**** Extrait du texte

De la même manière, les femmes impliquées dans le mouvement à ce moment savent que ce dont a parlé dell'Olio est arrivé, et ça n'aurait pas dû être possible. La connaissance de la théorie anarchiste n'est, bien entendu, pas suffisante pour prévenir des attaques sans discernement sur des femmes. Il est difficile d'apprendre de nouveaux modes de relations, de travailler ensemble. Un tel savoir anarchiste aurait pu — juste pu — prévenir certaines de ces erreurs destructrices.

Ironiquement, ces erreurs ont été motivées par l'aversion des féministes radicales pour les formes conventionnelles de pouvoir, et les relations personnelles inhumaines qui résultent de la hiérarchie. Quand les féministes radicales et les féministes anarchistes parlent d'abolir le pouvoir, elle veulent se débarrasser des institutions, de toute forme de socialisation, de tous les moyens par lesquels certaines personnes exercent une forme de coercition sur d'autres — et acceptent de l'être.

Un problème majeur s'est posé dans la définition de la nature de la contrainte dans le mouvement des femmes. L'hostilité envers la figure de la femme “forte” est née parce qu'elle est potentiellement capable de contraindre d'autres femmes moins éloquentes, moins confiantes, moins convaincantes qu'elle. La coercition est souvent bien plus subtile que la force physique ou la sanction économique. Une personne peut bien en contraindre d'autres sans leur prendre leur emploi, ou les frapper, ou les mettre en prison.

Les femmes fortes partaient avec un énorme avantage. Elles en savaient parfois plus. Certes, elles avaient depuis longtemps surmonté la socialisation paralysante qui mettait l'accent sur un comportement passif, timide, docile et conformiste — un comportement qui enseignait aux femmes à sourire quand elles n'étaient pas amusées, à chuchoter quand elles avaient envie de crier, à baisser les yeux quand quelqu'un les regardait fixement avec agressivité. Les femmes fortes n'avaient pas peur de parler en public ; elle n'avaient pas peur d'assumer des tâches « masculines » ou d'essayer quelque chose de nouveau. Ou c'est ce qu'il semblait.

********
**** Contenu des données

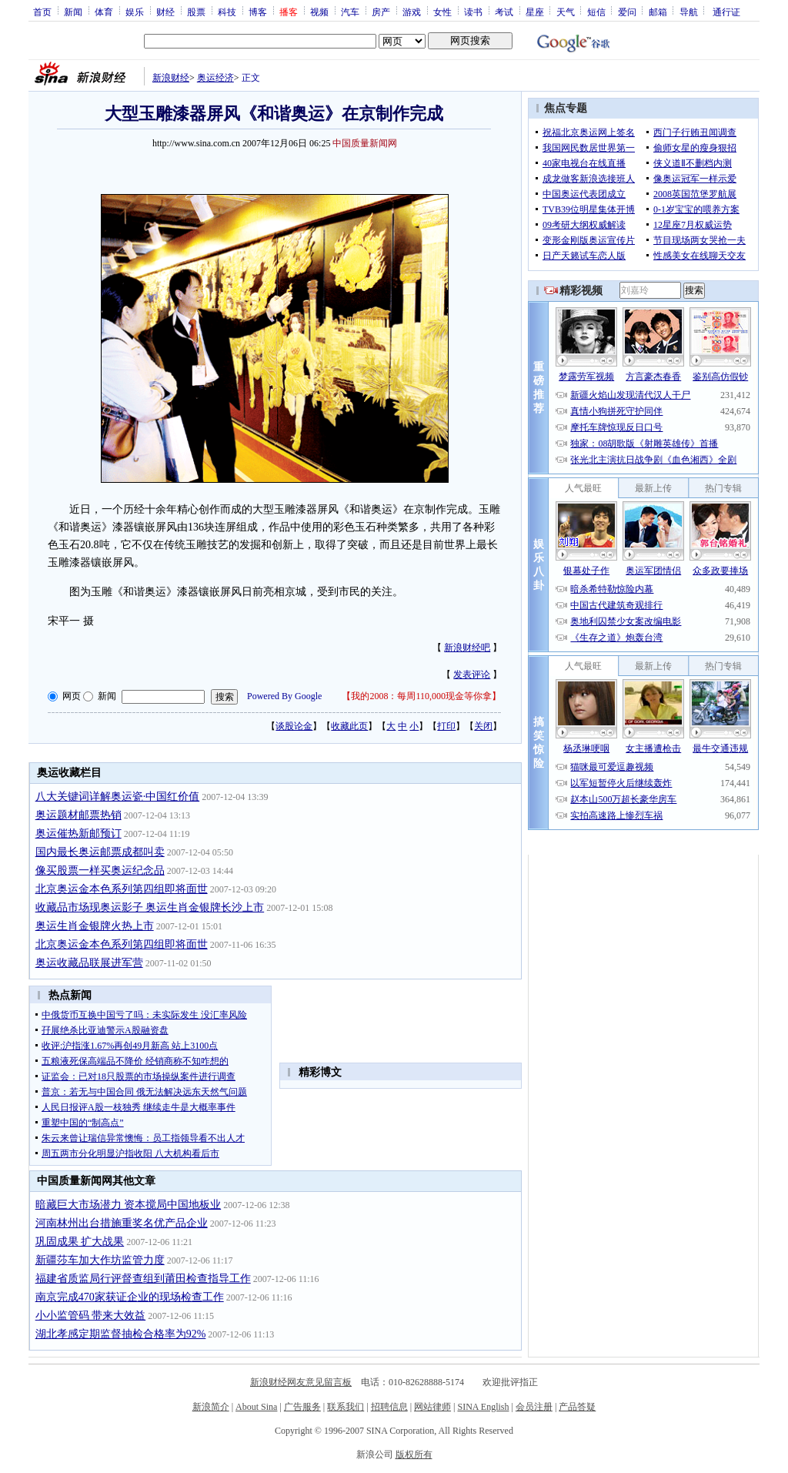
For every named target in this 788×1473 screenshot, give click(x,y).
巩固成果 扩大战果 (80, 1241)
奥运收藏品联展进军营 (89, 963)
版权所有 (414, 1454)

********

▸ Liste des tâches
A. D'après l'extrait, qu'est-ce que les femmes fortes n'avaient pas peur de faire ?
B. Réécrivez tout le passage de l'extrait depuis « Un problème majeur » jusqu'à « mettre en prison. », en remplaçant « force physique » par « violence physique ».

▸ Résultats de l'exercice
A. Parler en public, assumer des tâches « masculines » ou essayer quelque chose de nouveau.

B.
Un problème majeur s'est posé dans la définition de la nature de la contrainte dans le mouvement des femmes. L'hostilité envers la figure de la femme “forte” est née parce qu'elle est potentiellement capable de contraindre d'autres femmes moins éloquentes, moins confiantes, moins convaincantes qu'elle. La coercition est souvent bien plus subtile que la violence physique ou la sanction économique. Une personne peut bien en contraindre d'autres sans leur prendre leur emploi, ou les frapper, ou les mettre en prison.